The Government of Oman came out with a budget on expected lines, focusing well on people and development.
The 2017 budget to a great extent has contained the public expenditure and at the same time has increased non-oil revenue base for the government.
Keeping intact the budget figures for 2017, the Government of Oman has announced the austerity financial plan with minor change in spending and revenues numbers of last year. Focus seems to be on controlling government expenditure and expanding revenue base.
Like other Gulf countries, oil is the main source of income for the Government of Oman. And the budget has been worked out on the expectations that the oil prices per barrel would go on an average of $45.
Currently, the oil prices at NASDAQ are hovering around at $53 and if it continues in that range the fiscal deficit will definitely go down.
According to the Ministry of Finance, Oman’s total public spending is estimated at about RO 11.7 billion, decreasing by RO 200 million compared to 2016.
While, the revenues are estimated at RO 8.7 billion, increasing by 18 per cent as compared to projected actual revenues for 2016. The budget deficit is estimated at RO 3 billion 35 per cent of total revenues and 12 per cent of gross domestic product (GDP).
Looking at the current expenditures; salaries and entitlements of the employees stands at RO 3.3 billion, represents 75 per cent of total current expenditures.
This is the main reason that the public sector might not be recruiting this year at all.
The spending on the development projects is estimated at RO 1.2 billion which has been kept same so at to ensure on time completion of many developmental projects.
However, total allocations for security and defence is anticipated at RO 3.34 billion which is 5 per cent less compared to 2016. And the expenditure on account of subsidies are estimated at RO 395 million, almost at the same level as last year.
While, the major portion of the revenues is expected to come from oil and gas at RO 6.11 billion representing 70 per cent of total revenues. Non-oil revenues are estimated around RO 2.59 billion.

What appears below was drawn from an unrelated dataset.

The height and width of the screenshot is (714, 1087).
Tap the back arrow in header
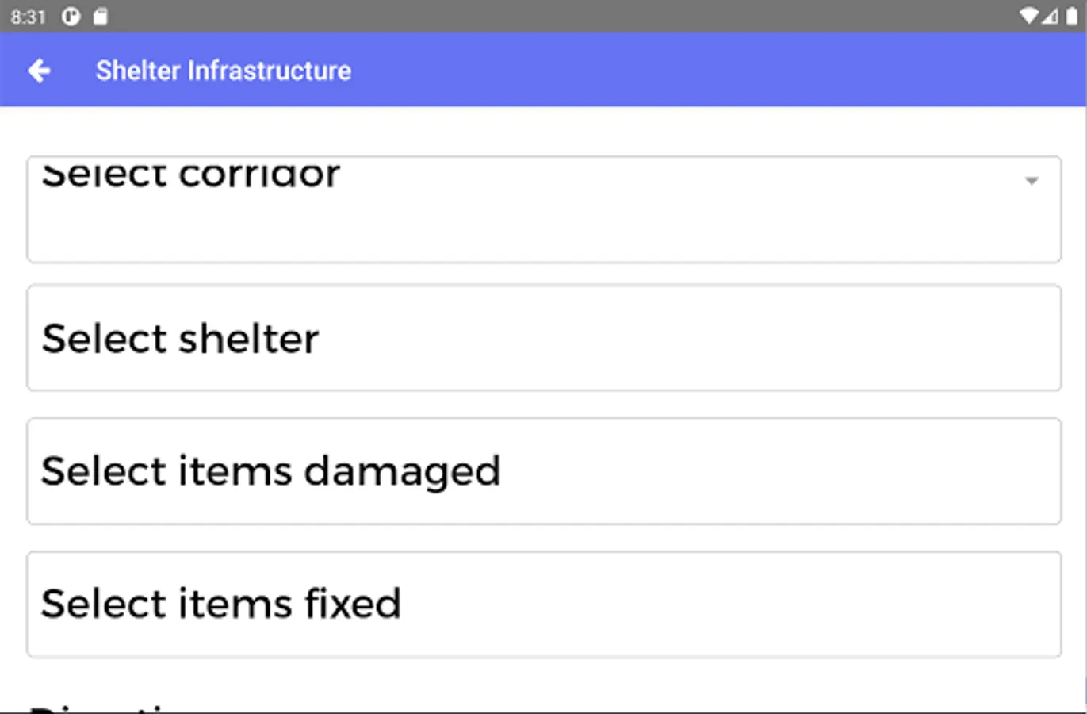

The government is planning to borrow internationally RO 2.1 billion, and RO 400 million through domestic borrowing.
Though, I found the budget of Oman a clear elaborations of how the government is planning to spend, where from the revenue is expected and how they are going to bridge the gap with the deficits, however, a sector wise detailed report would have been better way.
This will ensure which sectors government is focusing and also would emphasise on need for overall development of all the basic sectors of the economy.